By Zuko Komisa
As we enter the 25th year since ushering our democracy in 1994, we are reminded of our liberation fighters who devoted their lives to the cause. Robert Mangaliso Sobukwe died on this day 41 years ago.
His contribution to the struggle was his strong conviction and his advocacy of radical black consciousness which resulted in the apartheid state instituting the ‘Sobukwe Clause”. The clause was evidence of the fear the government had of Sobukwe’s ideas.
A giant in the nation’s struggle who in his life wore many hats. Sobukwe was founding member and first president of the Pan Africanist Congress (PAC), lecturer, lawyer as well as the Fort Hare University SRC President. He was imprisoned on Robben Island from1963 to 1969.
Zandi Radebe a Lecturer at Unisa’s Department of Political Sciences describes Sobukwe as a person with a deep understanding of our history who challenged the system head on.
“We do not appreciated some of the reasons why Robert Sobukwe was incarcerated, even after he had served his sentence. There is something about the man’s ideas, and his principles. When you think about what he was able to do in the 1960’s in Sharpville, when he said to black people you need to put down the dom pass which continues to enslave you and demand to be arrested. There is something fundamental and physiological that happens for the people who were being oppressed at that time.”
Thami ka Plaatjie, a former secretary general of the Pan Africanist Congress, who is writing a book on Robert Mangaliso Sobukwe spoke of the kind of person he way in his earlier day.
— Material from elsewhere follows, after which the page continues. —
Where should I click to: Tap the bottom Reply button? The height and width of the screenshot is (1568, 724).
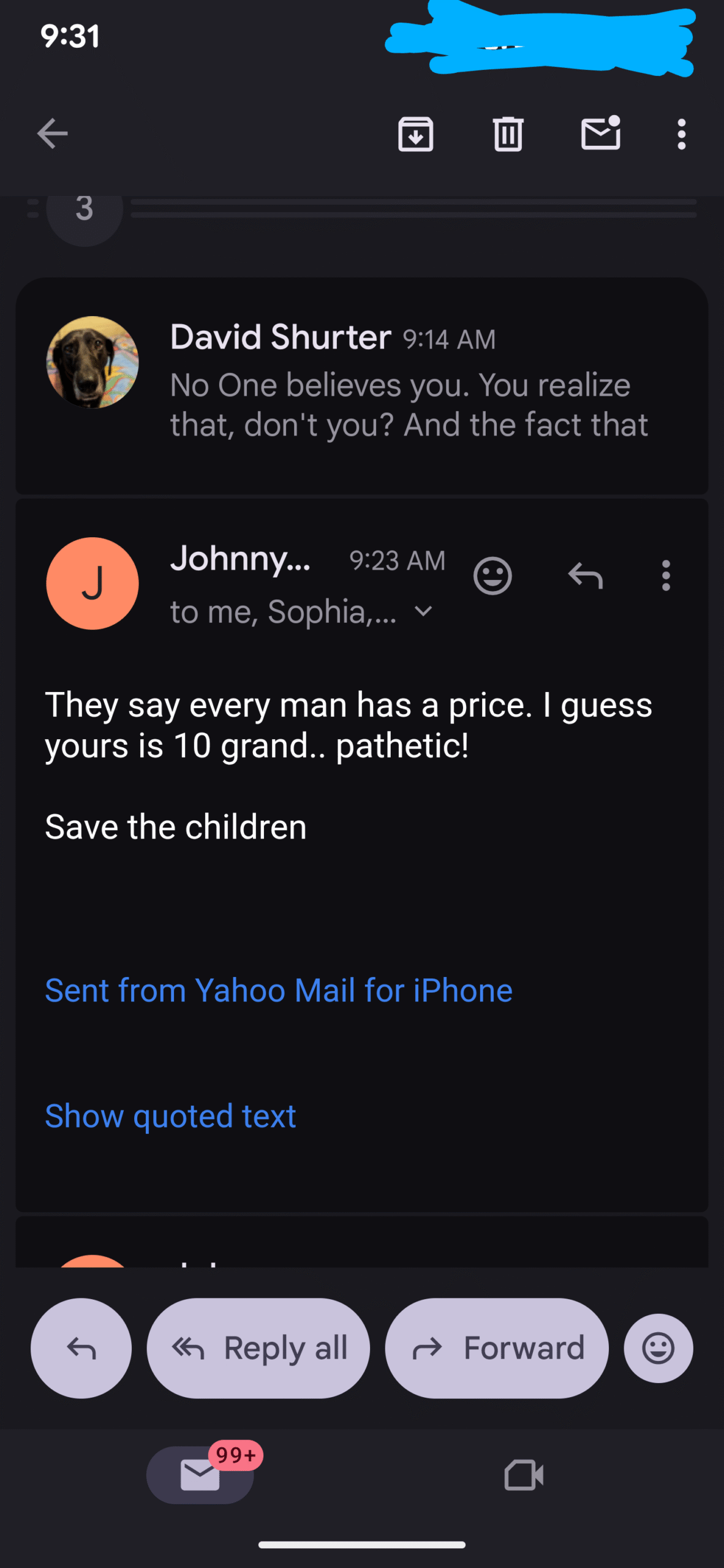81,1348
“What made Sobukwe who he was the sheer power of his personality, a prodigious personality, everyone he came across melted at his being, a towering intellectual par excellence. Collonialist teachers that taught him at Hiltown were all in agreement that here is a student we are not likely to produce in a millennium in our ranks. Sobukwe stood out.”
Photo: Peter Magubane
Today Sobukwe continues to be a celebrated stalwart, an important political figure in the struggle of the democracy of our nation, an agitator of complete emancipation whose powerful ideologies of setting free the mind of an Africa echoing through generations.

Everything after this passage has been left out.